Text section
□ □ □ □ □

# Wings to carry paratroopers.....



## muskrat89 (31 May 2006)

Interesting...

http://www.abc.net.au/news/newsitems/200605/s1648903.htm

A new military parachute system which fits wings on soldiers could enable them to travel up to 200 kilometres after jumping, Jane's Defence Weekly reports. 

The system, which involves the development of new modular carbon-fibre wings, will mean that aircraft can drop parachutists from 9,150 metres into an area of operations without flying into a danger zone. 

Trials of the modular wing are being developed by the German firm Elektroniksystem und Logistik and Draeger. 

They are due to finish by the end of 2006, with the entire parachute and wings combination expected to be available during 2007. 

Peter Felstead, the editor of Jane's Defence Weekly, says the new system has been in use with the German Army since 2003. 

But he says the development of the new wing means soldiers can travel much further than the current 48 kilometres. 

"The new wing will also reduce the impact of wind conditions on the jumper and allow operatives to travel up to 40 kilometres carrying loads of around 100 kilograms," Mr Felstead said. 

"The system is reportedly 100 per cent silent and extremely difficult to track by air on ground-based radar systems." 

Jane's Defence Weekly reports that the next stage of the development will utilise small turbo-jet drives, as used on unmanned aerial vehicles, allowing jumpers to be carried longer distances without jumping from such extreme heights.


----------



## George Wallace (31 May 2006)

This is right out of the movies..... 8)


----------



## GAP (31 May 2006)

They won't melt will they?  ;D  (Icarius thingy...)


----------



## Wizard of OZ (31 May 2006)

lets hope they don't get this right to fast or they might cancel all the orders for the hercs and C-17 and just have the boys fly out on Air Canada or West Jet (which ever is cheaper) and jump into theater.

 :cheers:


----------



## geo (31 May 2006)

where is "rocket man" when you need him


----------



## Bobbyoreo (31 May 2006)

Where are the pictures....I need pictures!!!lol..I got to see this!!


----------



## Old Sweat (31 May 2006)

I have been puzzling over this and my head hurts. But, and here is a bit of speculation, I can understand the concept if it entails replacing the parachute/parasail with a hang glider type arrangement. We have probably all seen NASA simulations of solar panels unfolding on satellites and this could probably be adapted for a wing. Now, the wing would have to be thicker because of the requirement for an aerfoil shape, but maybe it is doable.

I am not sure about the configuration attached to the jumper but it probably would be worn high on the body. Questions that I can think of include how the wings unfold/deploy, carriage of the soldier's kit, what kind of performance would one get from the jet engine and what about the fuel load, what about a reserve parachute and finally how much would the whole system, including the jumper, weigh.

□ □ □ □ □

Information provided
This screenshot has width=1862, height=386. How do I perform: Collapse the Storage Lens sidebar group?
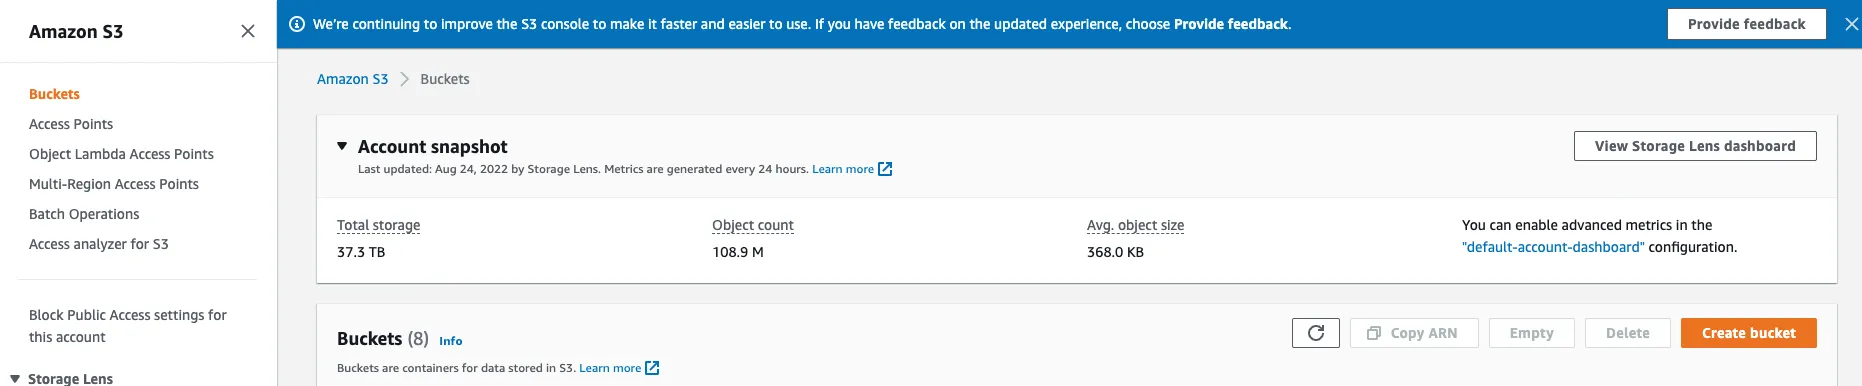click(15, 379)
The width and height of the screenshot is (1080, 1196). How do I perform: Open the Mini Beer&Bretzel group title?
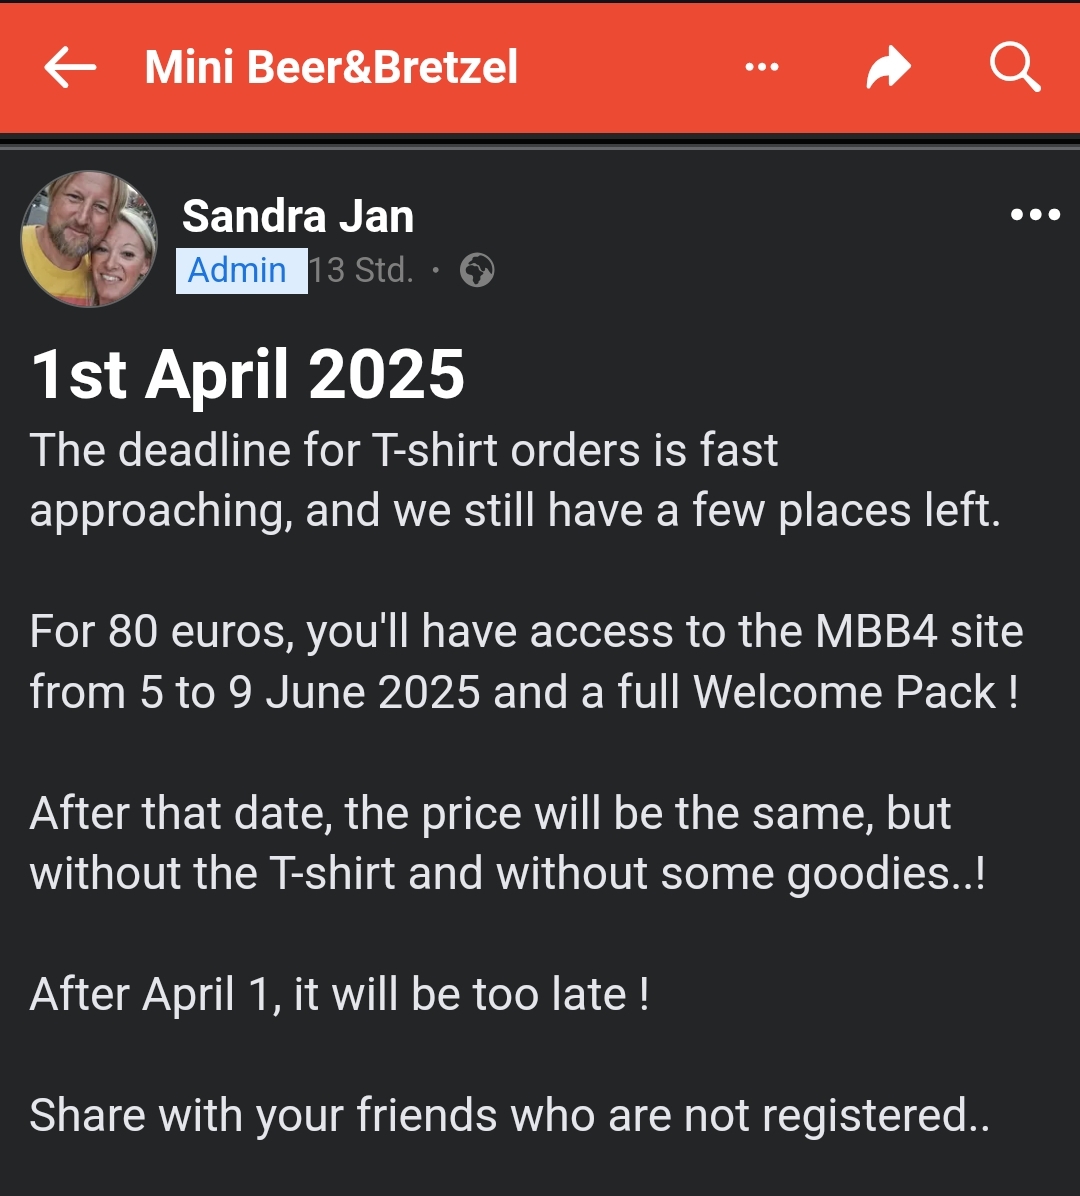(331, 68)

□ □ □ □ □

Problems to solve
• a. In the forum thread on paratrooper wings, from what altitude could aircraft drop parachutists using the new system?
• b. Continue the forum thread on paratrooper wings from where it stops.

Answers for this exercise
• a. From 9,150 metres.

• b.
----------



## Michael Dorosh (31 May 2006)

Reserve chute? We didn't use them in the Big One and neither did the Krauts...what are you suggesting about the calibre of our troops?


----------



## The Bread Guy (6 Jun 2006)

http://www.dailymail.co.uk/pages/live/articles/news/news.html?in_article_id=389357&in_page_id=1770

Special forces to use strap-on 'stealth wings'
By MATTHEW HICKLEY, Daily Mail (UK), 13:33pm 6th June 2006

''Elite special forces troops being dropped behind enemy lines on covert missions are to ditch their traditional parachutes in favour of strap-on stealth wings. 

The lightweight carbon fibre mono-wings will allow them to jump from high altitudes and then glide 120 miles or more before landing - making them almost impossible to spot, as their aircraft can avoid flying anywhere near the target. 

The technology was demonstrated in spectacular fashion three years ago when Austrian daredevil Felix Baumgartner - a pioneer of freefall gliding - famously 'flew' across the English Channel, leaping out of an aircraft 30,000ft above Dover and landing safely near Calais 12 minutes later. 

Wearing an aerodynamic suit, and with a 6ft wide wing strapped to his back, he soared across the sea at 220mph, moving six feet forward through the air for every one foot he fell vertically - and opened his parachute 1,000ft above the ground before landing safely. 

'Massive potential'

Now military scientists have realised the massive potential for secret military missions. 

Currently special forces such as the SAS rely on a variety of parachute techniques to land behind enemy lines - or else they must be dropped by helicopter. 

Existing steerable square parachutes can be used - opened at high altitude of 27,000 ft - but jumpers then have to struggle to control them for long periods, often in high winds and extreme cold, while breathing from an oxygen tank to stay alive. 

Alternatively they can freefall from high altitude, opening their parachutes at the last possible minute, but that limits the distance they can 'glide' forward from the drop point to just a few miles. 

Now German company ESG has developed the strap-on rigid wing specifically for special forces use. 

Resembling a 6ft-wide pair of aircraft wings, the devices should allow a parachutist to glide up to 120miles, carrying 200lb of equipment, the manufacturers claim. 

Fitted with oxygen supply, stabilisation and navigation aides, troops wearing the wings will jump from a high-altitude transport aircraft which can stay far away from enemy territory - or on secret peacetime missions could avoid detection or suspicion by staying close to commercial airliner flight paths. 

The manufacturers claim the ESG wing is '100 per cent silent' and 'extremely difficult' to track using radar.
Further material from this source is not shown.